Why not teach your dog a new trick or skill? You'd be amazed what your dog can pick up in the short space of a day and how much he benefits from - and enjoys - the mental stimulation. Whether he learns to high five, fetch your slippers, or simply respond to more basic commands, use this extra day to your dog's advantage by teaching him something he can develop during the year.
1) Shake hands - teaching your dog to shake hands with you is a relatively easy trick that will have your friends going 'awww' on receiving such a friendly greeting. Start by asking your dog to sit, say "shake hands," and then take his paw in your hand. Do this every half hour or so until your dog learns to raise his paw on cue. It may take a couple of days to cement the trick so don't despair if he doesn't get it right away.

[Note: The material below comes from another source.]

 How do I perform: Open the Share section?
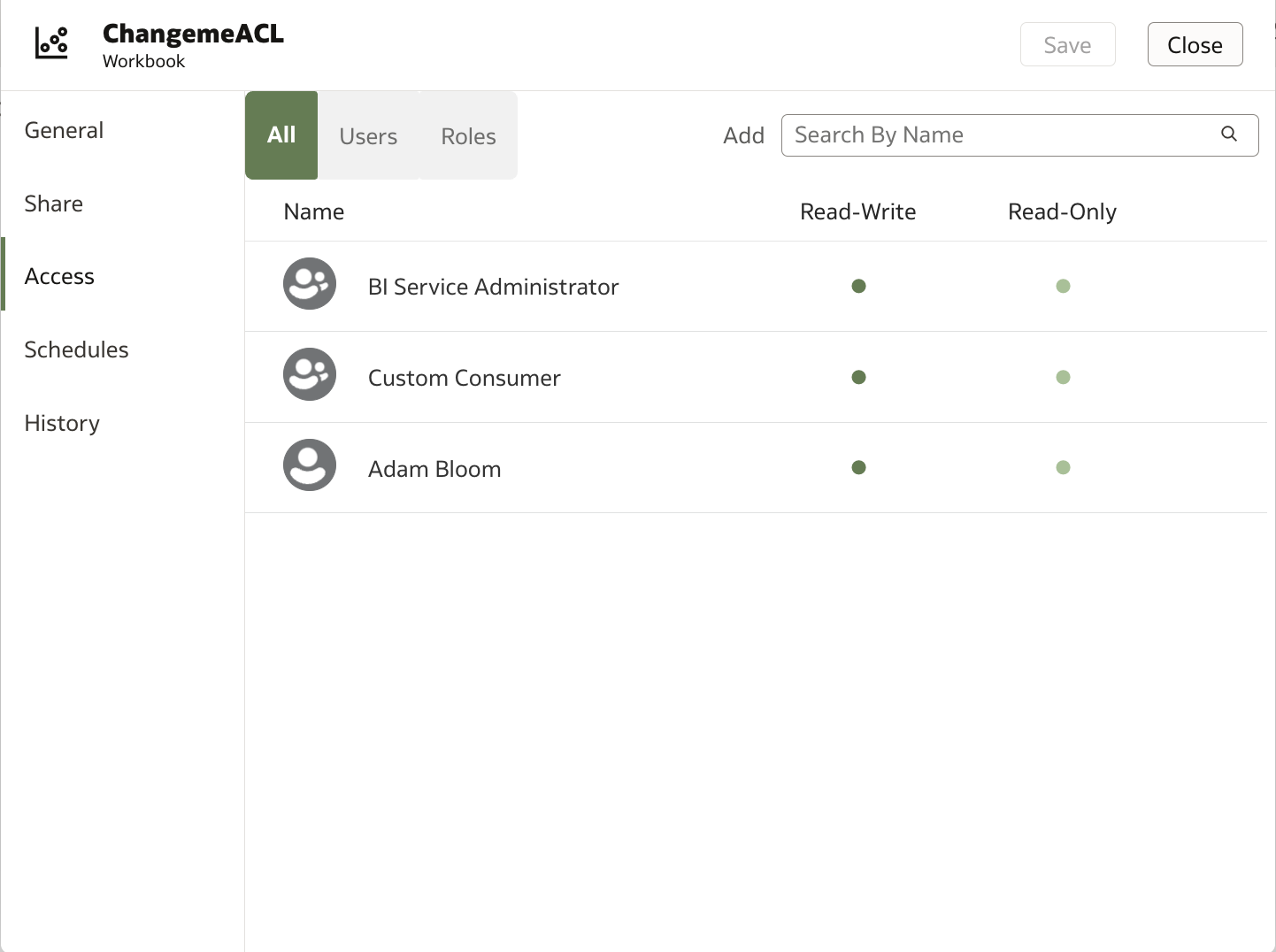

Also, remember to always positively reinforce his behaviour with praise or treats every time your dog follows through.
2) Take a bow - if your dog is quite the performer, this trick is the perfect addition to his catalogue of skills. Not only is it a great trick in itself, but can be taught to follow other tricks for that final round of applause. The easiest way to teach the bow is to catch your dog in the act when he is just waking up or having a stretch. Say "bow" and offer a treat (using a clicker can be really helpful) and repeat. Your dog will eventually grow familiar with the verbal cue and come to associate the clicker sound and treat with something positive he is doing.

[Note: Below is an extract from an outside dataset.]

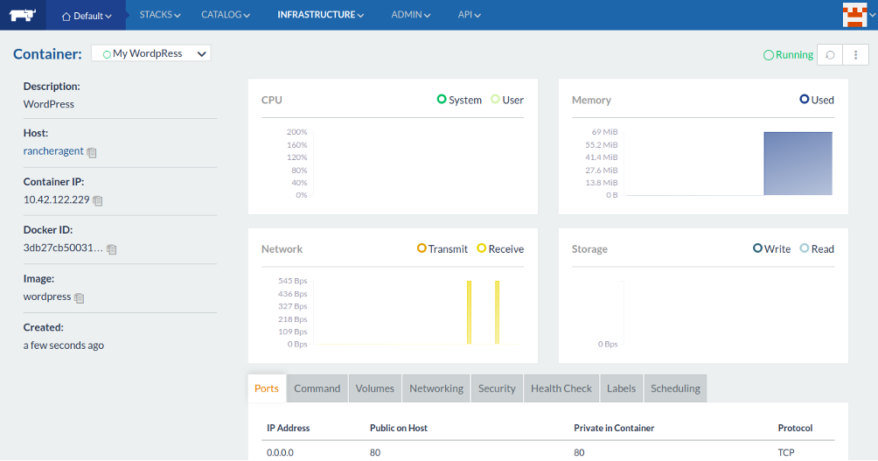Open the vertical dots more-actions menu
Screen dimensions: 878x461
tap(855, 55)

3) Retrieve something - dogs love a game of fetch and rarely need convincing to participate. But getting them to bring something back is often a different kettle of fish and requires more patience and training. Teach your dog to retrieve something by first teaching him the name of the item you want i.e. slippers, blanket (it helps to choose a word your dog is already familiar with), and placing it on the floor alongside two lesser-known objects i.e. hairdryer, tea towel. Say the name of the item and point, then use your 'fetch' command to encourage him to bring it back to you. If he's successful, use your clicker and reward him with a treat.
4) Count - if dogs can learn words, they can also learn numbers. You can teach this in many ways but by far the simplest is with subtle eye signals and hand cues. If your dog already knows how to shake hands, say "one" and ask for his paw. Look at your hand and reward him with a treat and praise when he raises his paw. Next time say "two" and request the paw again. Once he's raised it and released it, continue to hold out your hand, not taking your eyes from it, prompting him to raise it again. Continue doing this until your dog can associate the verbal cue you're giving with the number of times he must hold up his paw.
5) Dance - dogs make the perfect dance partners, so long as they're willing to learn! Canine freestyle is easily picked up and doesn't require much instruction. Start by teaching your dog the 'paws up' command just by holding a treat above his head until he stands on his hind legs. Remember to give lots of praise and encouragement to reinforce what your dog is doing and take it from there, bringing in the 'spin' and 'rollover' commands as you go. Stick some music on in the background and see if your dog has a boogie!
6) Leg weave - you might have been wowed by this on tv talent shows but teaching the leg weave is actually quite easy. Ask your dog to sit and then stand with your feet wide apart, holding a treat behind you that is always visible to your dog. Call your dog and encourage him to follow the treat between your feet, taking small steps backwards when he's successful. Have lots of treats on-hand so you can reward him as he weaves through your legs after the tasty morsels!
7) Talk - loud and excessive barking can be quite tiresome, but training your dog to bark on command has its benefits, including helping to correct an existing barking problem, teaching your dog to bark when he needs to go outside, and teaching him to signal when strangers come to the house. Getting your dog to bark on command is also another means of teaching counting, so it can help with other training exercises too. Identify something that makes your dog bark i.e. a particular toy or the doorbell ringing, and give a verbal cue ('yes' or 'good') along with a treat. From then on use the cue 'speak' and only reward the barking when it follows this cue.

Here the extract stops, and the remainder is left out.